§ **Work instruction A**
In the piece about a dinner in Colombo, what do Sri Lankans call the snacks served with drinks?
________________________________________
‘I could settle down and live here’
By Madhur Jaffrey
Published: September 22 2006
I am sitting at a long, generous table set this evening to accommodate 14 of Colombo’s movers and shakers. “Koluu”, our host, is a caterer, restaurateur and a high priest of Sri Lankan food, one of those rare geniuses who have a perfect pitch for both design and the culinary graces.
He has already plied us with drinks, served on his cool front verandah, accompanied by what Sri Lankans charmingly call “short eats”, in this case mouth-wateringly scrumptious, crisp fish balls (malu cutliss) and pork curry (ooroomas curry) placed on wedges of a coconut- flavoured flatbread (roti).
For the second act of this meal, we are led into a pillared dining pavilion that is partly open to the elements to catch the evening air. We have a superb fish mulligatawny soup. This is only a start. Parallel to the dining table is another even longer refectory-type table groaning under the weight of the main rice-and-curry course.
________________________________________
§ **Work instruction B**
Write out the listing from the line containing "coordinates (420, 150)." down through the end of the listing, both included, reproducing those lines exactly.

§ **Extracted data**
________________________________________
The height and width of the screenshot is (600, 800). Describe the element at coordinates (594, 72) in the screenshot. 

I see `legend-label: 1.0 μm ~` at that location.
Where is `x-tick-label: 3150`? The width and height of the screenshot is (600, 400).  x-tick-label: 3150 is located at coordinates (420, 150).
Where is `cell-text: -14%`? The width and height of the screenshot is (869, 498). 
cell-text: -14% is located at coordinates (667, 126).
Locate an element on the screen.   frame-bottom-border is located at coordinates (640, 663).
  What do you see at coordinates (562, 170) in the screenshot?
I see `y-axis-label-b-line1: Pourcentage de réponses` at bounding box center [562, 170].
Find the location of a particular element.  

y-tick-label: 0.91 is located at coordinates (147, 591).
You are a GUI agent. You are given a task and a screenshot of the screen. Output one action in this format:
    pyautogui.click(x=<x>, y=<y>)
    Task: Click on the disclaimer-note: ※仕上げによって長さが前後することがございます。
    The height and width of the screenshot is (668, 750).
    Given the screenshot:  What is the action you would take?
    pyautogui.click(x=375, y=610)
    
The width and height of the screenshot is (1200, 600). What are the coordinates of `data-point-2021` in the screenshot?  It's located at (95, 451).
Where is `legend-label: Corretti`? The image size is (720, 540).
________________________________________
§ **Response box A**
They call them "short eats."

§ **Response box B**
Where is `x-tick-label: 3150`? The width and height of the screenshot is (600, 400).  x-tick-label: 3150 is located at coordinates (420, 150).
Where is `cell-text: -14%`? The width and height of the screenshot is (869, 498). 
cell-text: -14% is located at coordinates (667, 126).
Locate an element on the screen.   frame-bottom-border is located at coordinates (640, 663).
  What do you see at coordinates (562, 170) in the screenshot?
I see `y-axis-label-b-line1: Pourcentage de réponses` at bounding box center [562, 170].
Find the location of a particular element.  

y-tick-label: 0.91 is located at coordinates (147, 591).
You are a GUI agent. You are given a task and a screenshot of the screen. Output one action in this format:
    pyautogui.click(x=<x>, y=<y>)
    Task: Click on the disclaimer-note: ※仕上げによって長さが前後することがございます。
    The height and width of the screenshot is (668, 750).
    Given the screenshot:  What is the action you would take?
    pyautogui.click(x=375, y=610)
    
The width and height of the screenshot is (1200, 600). What are the coordinates of `data-point-2021` in the screenshot?  It's located at (95, 451).
Where is `legend-label: Corretti`? The image size is (720, 540).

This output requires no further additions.